*** Study text ***
By Stacy M. Brown (From The Washington Informer, NNPA Member)

The words were as stunning as the report:

“It is with profound sadness that I am confirming that the legendary, iconic performer, Prince Rogers Nelson, has died at his Paisley Park residence this morning at the age of 57,” said Prince’s publicist Yvette Noel-Schure.

For more than three decades, Prince was one of the kings of music. He released 39 albums, won 7 Grammy Awards, an Oscar and was inducted into the Rock and Roll Hall of Fame.

His 1984 film, “Purple Rain,” was considered one of the most influential music films in history, producing such chart-topping hits as “Let’s Go Crazy,” “When Doves Cry,” and “I Would Die 4 U.”

His original score for the motion picture “Purple Rain” earned him an Oscar while the music swept both the American Music Awards and Grammys in 1985.

Prince followed “Purple Rain” with several albums including “Graffiti Bridge,” “LoveSexy,” and the groundbreaking “Sign ‘O the Times.”

After a performance in Atlanta a week ago, Prince fell ill on his private plane which was diverted and the singer was rushed to the hospital.

He emerged days later at his Paisley Park Studios in Minneapolis telling fans not “to waste your prayers…”

However, earlier Thursday, police investigators confirmed that they were looking into the death of an individual at Paisley Park. Work spread quickly and eventually it was learned that the icon was dead.
*** Data for analysis ***
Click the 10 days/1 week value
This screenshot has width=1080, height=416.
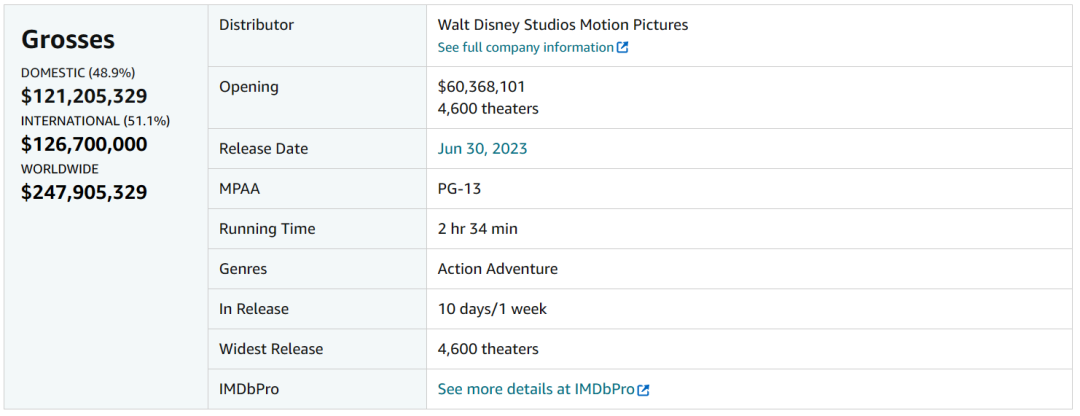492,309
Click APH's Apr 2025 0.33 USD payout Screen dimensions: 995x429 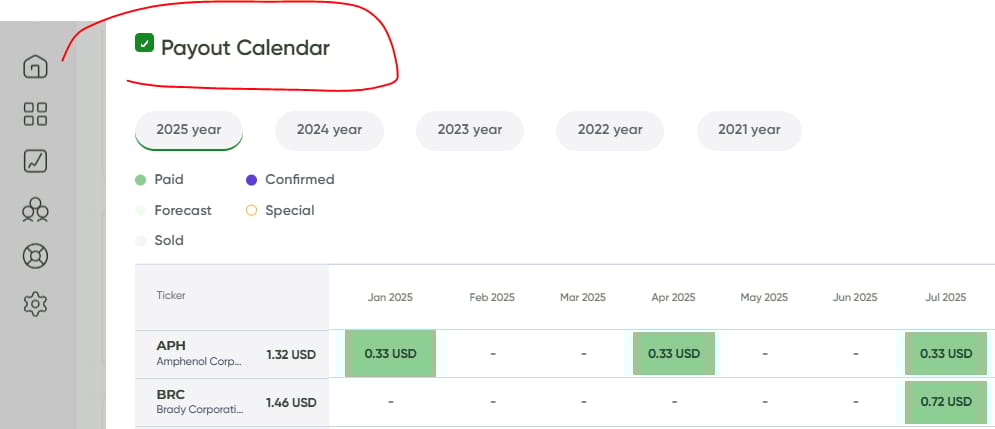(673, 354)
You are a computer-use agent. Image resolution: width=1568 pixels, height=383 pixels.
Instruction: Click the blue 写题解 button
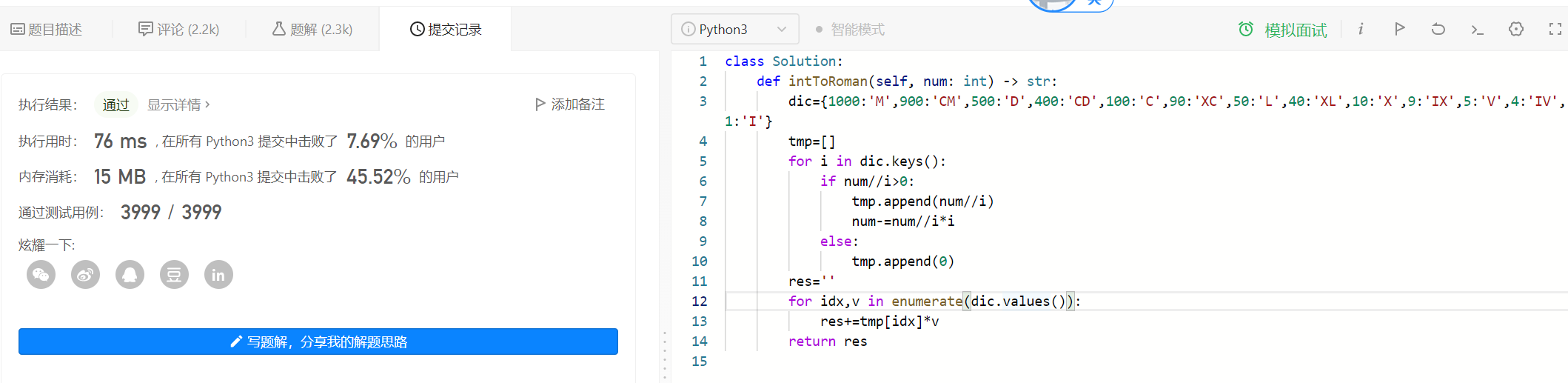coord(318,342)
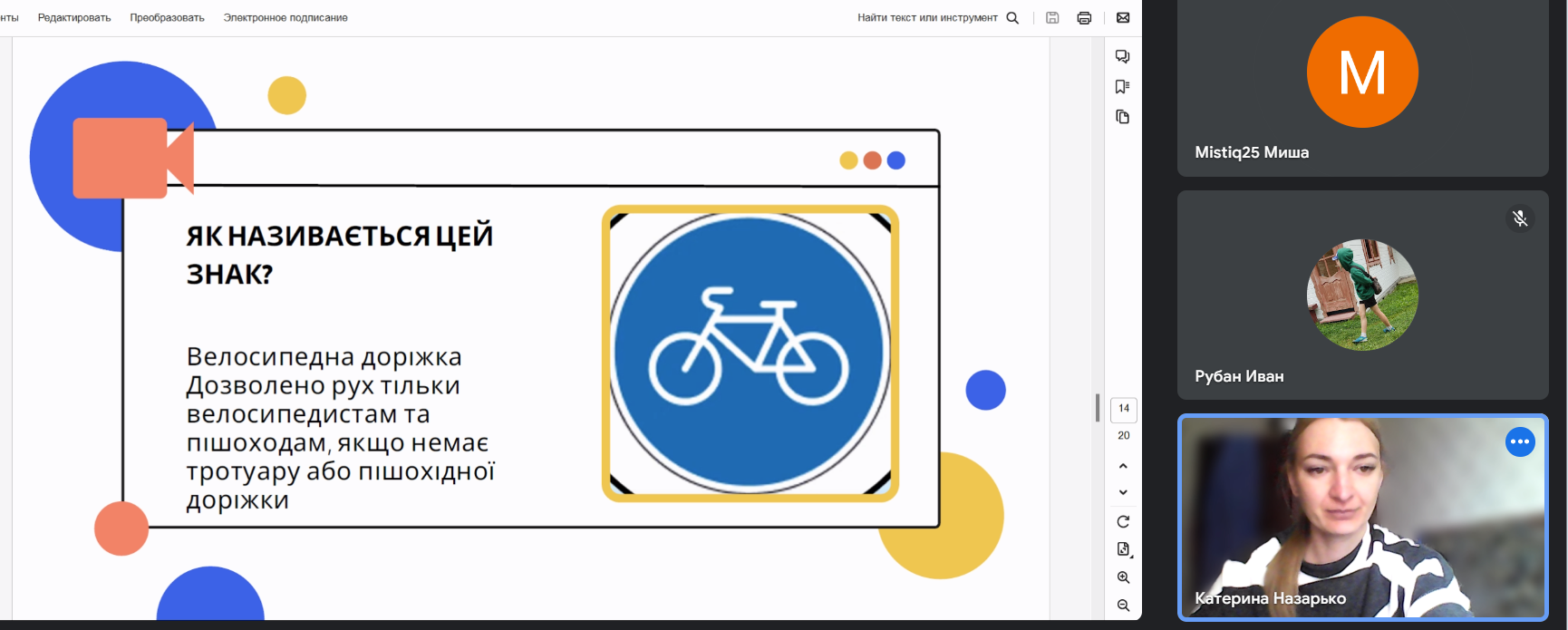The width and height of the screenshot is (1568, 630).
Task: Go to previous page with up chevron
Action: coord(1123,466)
***
*** Data for analysis ***
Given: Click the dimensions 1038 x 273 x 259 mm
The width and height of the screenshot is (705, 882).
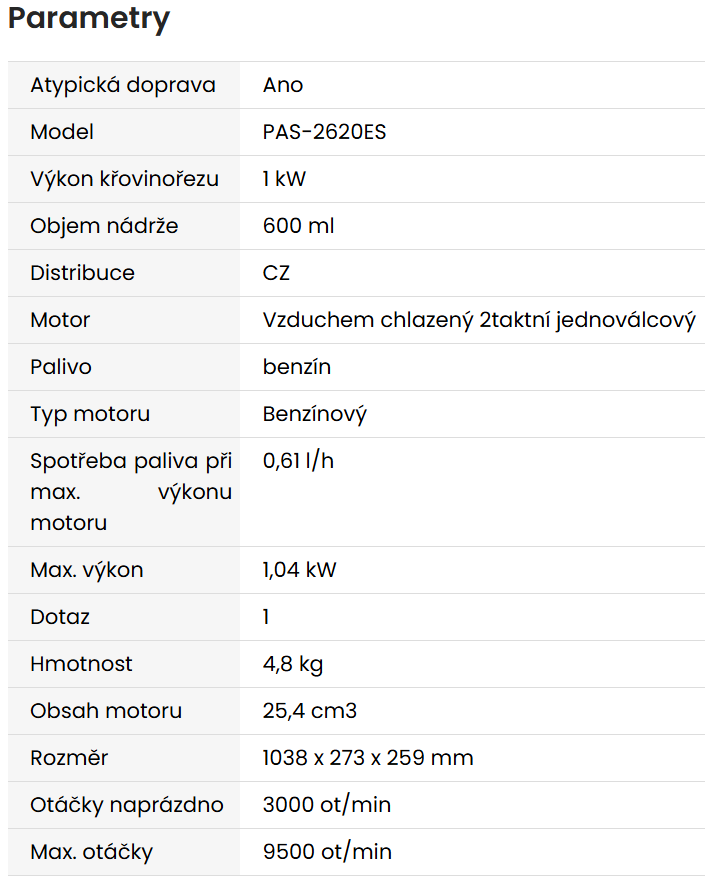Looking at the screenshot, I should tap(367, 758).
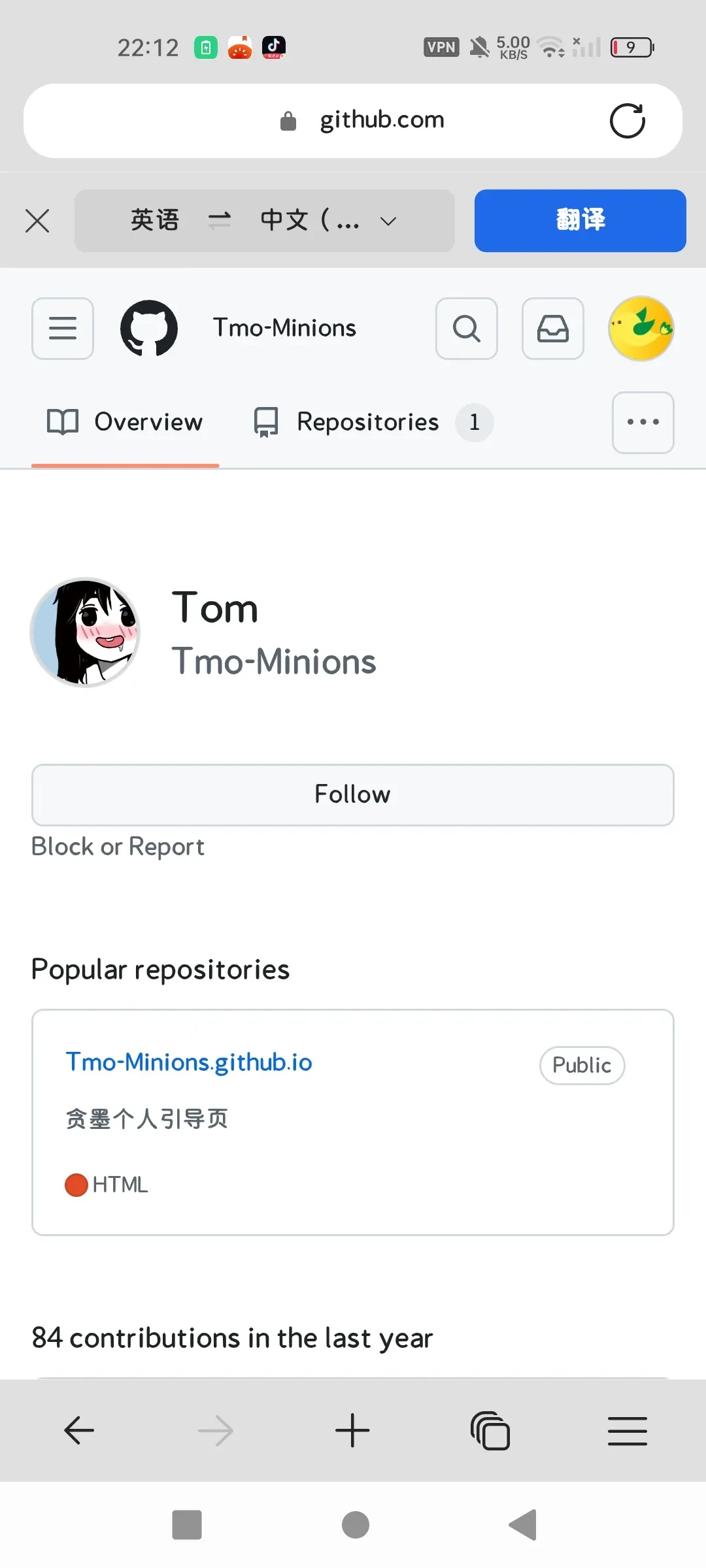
***
*** Data for analysis ***
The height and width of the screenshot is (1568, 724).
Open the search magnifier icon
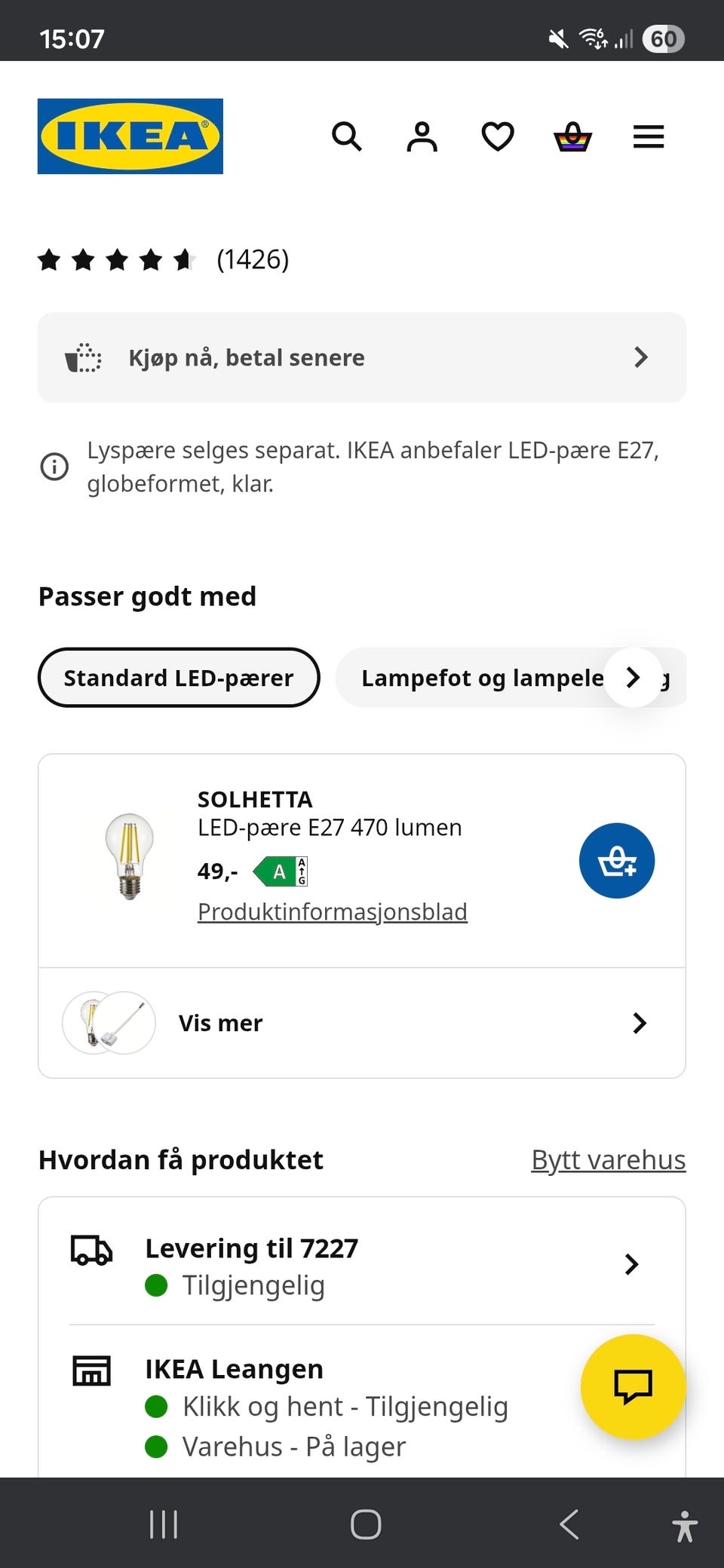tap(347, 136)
***
Your objective: Copy the part of the article on Prince's death that begins at the words "By Stacy M." and stops after the words "Grammys in 1985.". None of the material is needed for what follows.

Exercise solution:
By Stacy M. Brown (From The Washington Informer, NNPA Member)

The words were as stunning as the report:

“It is with profound sadness that I am confirming that the legendary, iconic performer, Prince Rogers Nelson, has died at his Paisley Park residence this morning at the age of 57,” said Prince’s publicist Yvette Noel-Schure.

For more than three decades, Prince was one of the kings of music. He released 39 albums, won 7 Grammy Awards, an Oscar and was inducted into the Rock and Roll Hall of Fame.

His 1984 film, “Purple Rain,” was considered one of the most influential music films in history, producing such chart-topping hits as “Let’s Go Crazy,” “When Doves Cry,” and “I Would Die 4 U.”

His original score for the motion picture “Purple Rain” earned him an Oscar while the music swept both the American Music Awards and Grammys in 1985.